#### MATERIAL FOR THE TASK ####

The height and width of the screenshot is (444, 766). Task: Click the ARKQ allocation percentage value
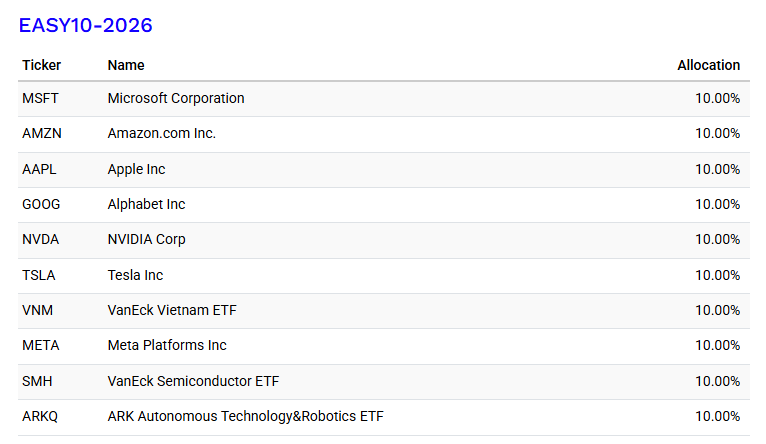coord(717,416)
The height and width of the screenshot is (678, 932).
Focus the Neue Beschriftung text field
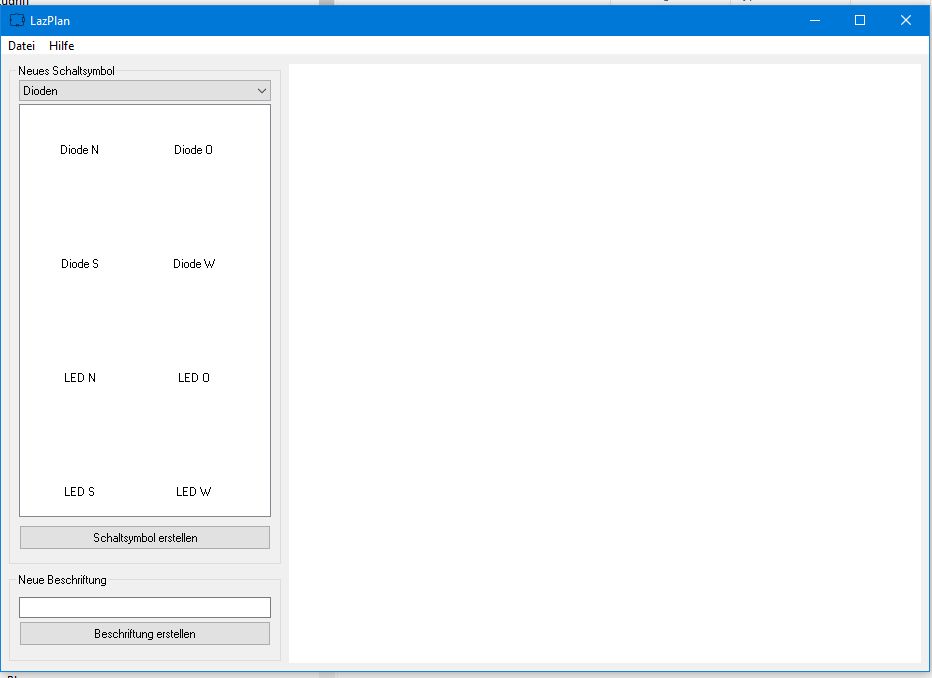coord(145,607)
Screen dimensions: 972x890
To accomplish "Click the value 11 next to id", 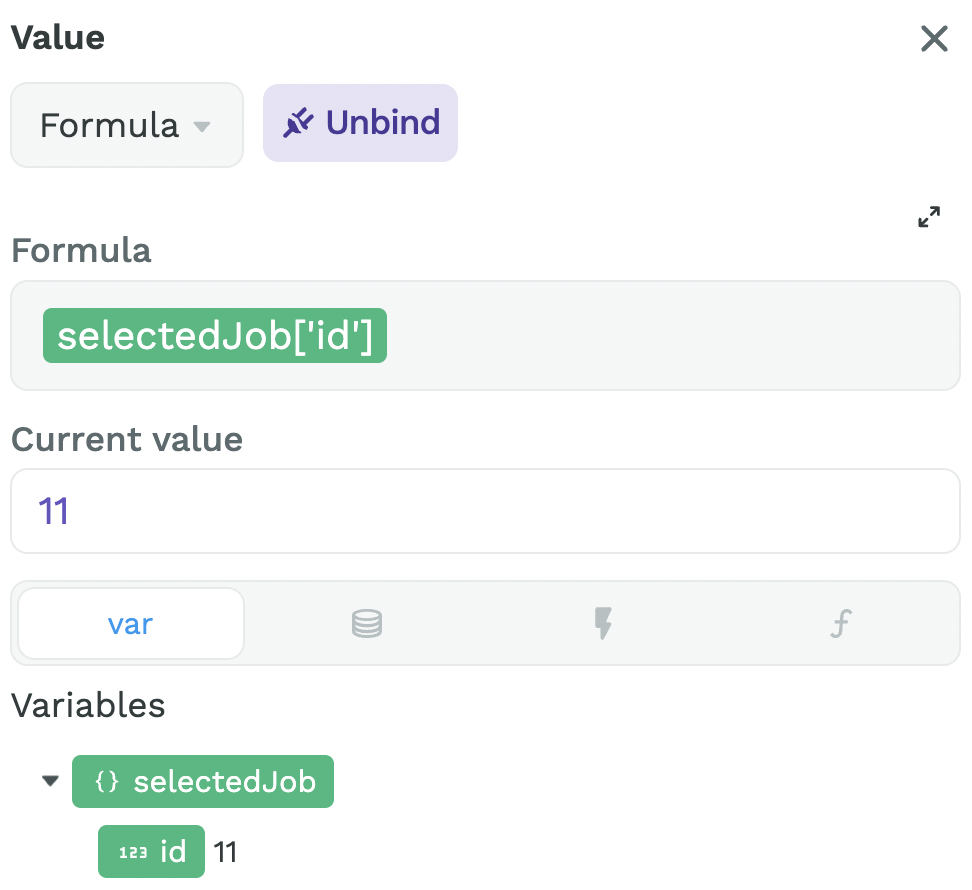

####

TASK DIRECTIONS: Would you return the whole listing above exactly as written, skipping any image?

RESPONSE BOX:
The height and width of the screenshot is (444, 766). Task: Click the ARKQ allocation percentage value
coord(717,416)
The height and width of the screenshot is (678, 932).
Focus the Neue Beschriftung text field
coord(145,607)
Screen dimensions: 972x890
To accomplish "Click the value 11 next to id", 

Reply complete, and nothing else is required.